4) Okay, this one's a little bit of a cheat, but...  Make peace with your spontaneous weeds by mentally redefining them as another form of crop.  Now we are circling back to the ideas that others above have already discussed, which don't reduce weeding so much as put the weeds you remove to productive use.  This could be more laborious, depending on your setup and your preferred approach.  If you count on repurposing your volunteer biomass to productive use in your garden design from the get go, then it is a now harvest.  And if you're harvesting it, is it really still a "weed"?  You could do this by composting your weeds, making weed tea for fertilizer, or feeding your animals with them.  If you can find a way to let your animals graze your weeds in place without excessive damage to your main crops, then it is really a win-win!
3 months ago
A part of this thread has diverged from the original question - are weeds good or bad? - to address instead what is the best way to recycle weeds once you have pulled them or cut off their tops: Chop & Drop vs Compost.

Several have argued that a compost pile is a more efficient way to recycle your vegetative nutrients, since mulching with your weeds - i.e. chop & drop - allows much more of the nutrients to off gas than occurs inside a compost pile, particularly nitrogen.  My understanding is that this is accurate.

However, I don't necessarily conclude that composting is therefore the preferred method.  I would say, it depends on your circumstances and preferences.  Composting is more efficient in terms of nutrients, but chop & drop is more efficient in terms of time and effort.

I would also point out that there is a middle path.  Ruth Stout-style gardening seems to me to combine the attributes of both composting and chop & drop.

So, I would tentatively propose that this is then actually the optimal process.  And sometimes, I do so.  But most of the time I am lazy and hurried, so I revert to chop & drop.
3 months ago

Denise Cares wrote:

Joseph Lofthouse wrote:In one of my fields, purslane is a tremendous problem. In every other field, if I see a purslane plant, I pull it up, and hike to the nearest paved roadway, and deposit the plant onto the hot asphalt: To be scorched, and squished. I don't care about the lost nutrients. Seems like a good trade-off.

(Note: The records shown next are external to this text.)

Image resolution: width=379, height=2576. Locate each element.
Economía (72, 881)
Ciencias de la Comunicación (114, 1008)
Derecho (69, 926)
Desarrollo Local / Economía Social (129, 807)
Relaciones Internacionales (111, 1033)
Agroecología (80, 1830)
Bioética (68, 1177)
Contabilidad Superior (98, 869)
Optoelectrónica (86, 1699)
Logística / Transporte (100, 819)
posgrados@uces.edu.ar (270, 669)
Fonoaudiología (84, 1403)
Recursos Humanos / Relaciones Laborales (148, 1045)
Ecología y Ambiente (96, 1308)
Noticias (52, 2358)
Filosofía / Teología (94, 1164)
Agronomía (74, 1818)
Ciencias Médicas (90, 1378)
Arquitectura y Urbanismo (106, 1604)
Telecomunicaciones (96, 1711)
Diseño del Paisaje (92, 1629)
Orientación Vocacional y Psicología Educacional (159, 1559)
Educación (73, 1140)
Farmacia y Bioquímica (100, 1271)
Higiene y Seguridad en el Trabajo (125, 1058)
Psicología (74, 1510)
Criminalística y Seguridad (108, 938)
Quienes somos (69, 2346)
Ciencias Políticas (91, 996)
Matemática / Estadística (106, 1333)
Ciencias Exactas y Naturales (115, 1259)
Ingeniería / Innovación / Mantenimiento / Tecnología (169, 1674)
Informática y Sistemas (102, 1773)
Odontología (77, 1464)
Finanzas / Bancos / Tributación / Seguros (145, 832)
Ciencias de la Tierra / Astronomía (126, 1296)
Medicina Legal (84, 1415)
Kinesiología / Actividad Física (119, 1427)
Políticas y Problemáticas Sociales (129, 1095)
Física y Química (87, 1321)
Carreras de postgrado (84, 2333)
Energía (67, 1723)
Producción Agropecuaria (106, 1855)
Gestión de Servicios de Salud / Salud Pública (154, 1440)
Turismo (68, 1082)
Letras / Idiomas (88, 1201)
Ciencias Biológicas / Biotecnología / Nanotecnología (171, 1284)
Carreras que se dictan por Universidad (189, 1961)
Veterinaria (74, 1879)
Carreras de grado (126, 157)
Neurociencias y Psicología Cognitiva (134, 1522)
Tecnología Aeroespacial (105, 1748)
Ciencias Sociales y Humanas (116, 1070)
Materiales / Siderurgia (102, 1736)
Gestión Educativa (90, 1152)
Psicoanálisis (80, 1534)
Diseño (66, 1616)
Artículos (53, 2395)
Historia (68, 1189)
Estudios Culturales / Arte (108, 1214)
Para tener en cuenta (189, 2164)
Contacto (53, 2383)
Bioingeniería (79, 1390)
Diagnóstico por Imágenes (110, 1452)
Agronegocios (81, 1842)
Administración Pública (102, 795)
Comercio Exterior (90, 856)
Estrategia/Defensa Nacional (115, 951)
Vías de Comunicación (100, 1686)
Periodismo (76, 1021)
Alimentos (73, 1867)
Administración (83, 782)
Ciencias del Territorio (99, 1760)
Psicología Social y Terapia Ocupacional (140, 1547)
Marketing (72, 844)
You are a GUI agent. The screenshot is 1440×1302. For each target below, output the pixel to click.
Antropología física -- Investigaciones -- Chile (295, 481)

Too sad Joseph. Purslane is very nutritious. It can be dried and used in powdered form many ways. It will not grow back as readily once pulled - in my experience at least - but I don't know why. I've tried spreading the seeds but they didn't grow either. I've read it's a bi-annual plant. It is frost sensitive. Maybe nature is offering you the opportunity to harvest it and use it or to share it with those who might gain health benefit from it.  I'm thinking of  our fine brother Paul W. here...
https://www.webmd.com/diet/health-benefits-purslane
https://www.earth.com/earthpedia-articles/10-surprising-purslane-benefits/
https://www.healthline.com/nutrition/purslane


I second Denise's motion.  If I found my field overwhelmed with purslane, I might start by pulling the purslane as Joseph does. But noting that this field is a evidently an excellent location for purslane, I would then go back and replace the "weeds" I had pulled with a cultivated variety of purslane - there are several - and let it grow along with whatever other crop I had originally desired there.  Then I would harvest and eat the purslane!  I love the stuff and frequently plant it in my own garden (where, unfortunately, it is usually destroyed by deer, who love it even more than I do).  I make a couple types of fresh salad with it.  Very tasty.  I understand that it shows up cooked in some Mexican dishes, but I've not yet tried cooking it.

BTW, people write that purslane will aggressively self-seed.  Unfortunately, I've not experienced that with my cultivated varieties.  And the one time I tried direct seeding it, I got zero germination.  I usually make seed starts in potting mix - good germination in that setting - or else I buy transplants.  If you can't find purslane to transplant in a nursery's vegetable area, sometimes you can find it in the ornamental area.